• [Listed entries]
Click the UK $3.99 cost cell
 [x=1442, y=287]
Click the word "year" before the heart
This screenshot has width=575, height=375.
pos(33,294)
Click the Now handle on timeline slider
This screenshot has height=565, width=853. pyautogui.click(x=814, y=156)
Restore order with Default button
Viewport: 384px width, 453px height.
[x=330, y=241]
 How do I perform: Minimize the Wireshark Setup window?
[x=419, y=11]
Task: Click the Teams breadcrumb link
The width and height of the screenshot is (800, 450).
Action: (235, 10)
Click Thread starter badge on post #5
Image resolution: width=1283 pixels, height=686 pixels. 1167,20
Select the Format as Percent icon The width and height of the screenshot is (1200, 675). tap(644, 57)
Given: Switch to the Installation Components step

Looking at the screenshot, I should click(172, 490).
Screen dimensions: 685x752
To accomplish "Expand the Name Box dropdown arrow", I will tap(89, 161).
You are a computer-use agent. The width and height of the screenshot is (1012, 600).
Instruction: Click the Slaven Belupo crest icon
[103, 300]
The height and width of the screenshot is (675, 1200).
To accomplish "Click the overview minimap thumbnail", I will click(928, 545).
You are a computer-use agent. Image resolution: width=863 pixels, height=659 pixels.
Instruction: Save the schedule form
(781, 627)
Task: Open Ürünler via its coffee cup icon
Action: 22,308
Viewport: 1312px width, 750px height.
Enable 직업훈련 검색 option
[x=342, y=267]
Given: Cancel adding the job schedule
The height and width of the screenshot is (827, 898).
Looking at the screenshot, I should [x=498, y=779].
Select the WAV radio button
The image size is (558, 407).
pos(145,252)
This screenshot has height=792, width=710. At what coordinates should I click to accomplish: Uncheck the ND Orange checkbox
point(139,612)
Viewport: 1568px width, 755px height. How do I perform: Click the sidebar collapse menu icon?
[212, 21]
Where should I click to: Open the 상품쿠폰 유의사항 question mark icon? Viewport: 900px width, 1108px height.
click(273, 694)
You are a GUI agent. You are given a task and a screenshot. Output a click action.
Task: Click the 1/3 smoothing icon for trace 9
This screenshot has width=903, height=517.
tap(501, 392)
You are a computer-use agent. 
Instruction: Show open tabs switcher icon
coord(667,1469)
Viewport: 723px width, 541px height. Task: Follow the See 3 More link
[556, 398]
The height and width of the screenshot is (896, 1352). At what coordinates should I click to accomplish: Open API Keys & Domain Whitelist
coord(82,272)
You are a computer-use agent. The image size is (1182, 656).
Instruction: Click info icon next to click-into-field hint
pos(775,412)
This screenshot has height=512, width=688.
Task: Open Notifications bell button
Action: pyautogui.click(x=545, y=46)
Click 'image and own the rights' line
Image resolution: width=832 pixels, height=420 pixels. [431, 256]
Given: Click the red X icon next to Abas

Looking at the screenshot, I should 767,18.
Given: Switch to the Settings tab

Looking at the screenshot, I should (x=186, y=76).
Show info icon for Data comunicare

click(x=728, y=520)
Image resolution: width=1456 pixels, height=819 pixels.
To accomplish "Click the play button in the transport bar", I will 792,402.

• [Task instructions]
Transcribe the listing shown above in full and without change.

• [Solution]
Click the UK $3.99 cost cell
 [x=1442, y=287]
Click the word "year" before the heart
This screenshot has width=575, height=375.
pos(33,294)
Click the Now handle on timeline slider
This screenshot has height=565, width=853. pyautogui.click(x=814, y=156)
Restore order with Default button
Viewport: 384px width, 453px height.
[x=330, y=241]
 How do I perform: Minimize the Wireshark Setup window?
[x=419, y=11]
Task: Click the Teams breadcrumb link
The width and height of the screenshot is (800, 450).
Action: (235, 10)
Click Thread starter badge on post #5
Image resolution: width=1283 pixels, height=686 pixels. 1167,20
Select the Format as Percent icon The width and height of the screenshot is (1200, 675). tap(644, 57)
Given: Switch to the Installation Components step

Looking at the screenshot, I should click(172, 490).
Screen dimensions: 685x752
To accomplish "Expand the Name Box dropdown arrow", I will tap(89, 161).
You are a computer-use agent. The width and height of the screenshot is (1012, 600).
Instruction: Click the Slaven Belupo crest icon
[103, 300]
The height and width of the screenshot is (675, 1200).
To accomplish "Click the overview minimap thumbnail", I will click(928, 545).
You are a computer-use agent. Image resolution: width=863 pixels, height=659 pixels.
Instruction: Save the schedule form
(781, 627)
Task: Open Ürünler via its coffee cup icon
Action: 22,308
Viewport: 1312px width, 750px height.
Enable 직업훈련 검색 option
[x=342, y=267]
Given: Cancel adding the job schedule
The height and width of the screenshot is (827, 898).
Looking at the screenshot, I should [x=498, y=779].
Select the WAV radio button
The image size is (558, 407).
pos(145,252)
This screenshot has height=792, width=710. At what coordinates should I click to accomplish: Uncheck the ND Orange checkbox
point(139,612)
Viewport: 1568px width, 755px height. How do I perform: Click the sidebar collapse menu icon?
[212, 21]
Where should I click to: Open the 상품쿠폰 유의사항 question mark icon? Viewport: 900px width, 1108px height.
click(273, 694)
You are a GUI agent. You are given a task and a screenshot. Output a click action.
Task: Click the 1/3 smoothing icon for trace 9
This screenshot has width=903, height=517.
tap(501, 392)
You are a computer-use agent. 
Instruction: Show open tabs switcher icon
coord(667,1469)
Viewport: 723px width, 541px height. Task: Follow the See 3 More link
[556, 398]
The height and width of the screenshot is (896, 1352). At what coordinates should I click to accomplish: Open API Keys & Domain Whitelist
coord(82,272)
You are a computer-use agent. The image size is (1182, 656).
Instruction: Click info icon next to click-into-field hint
pos(775,412)
This screenshot has height=512, width=688.
Task: Open Notifications bell button
Action: pyautogui.click(x=545, y=46)
Click 'image and own the rights' line
Image resolution: width=832 pixels, height=420 pixels. [431, 256]
Given: Click the red X icon next to Abas

Looking at the screenshot, I should 767,18.
Given: Switch to the Settings tab

Looking at the screenshot, I should (x=186, y=76).
Show info icon for Data comunicare

click(x=728, y=520)
Image resolution: width=1456 pixels, height=819 pixels.
To accomplish "Click the play button in the transport bar", I will 792,402.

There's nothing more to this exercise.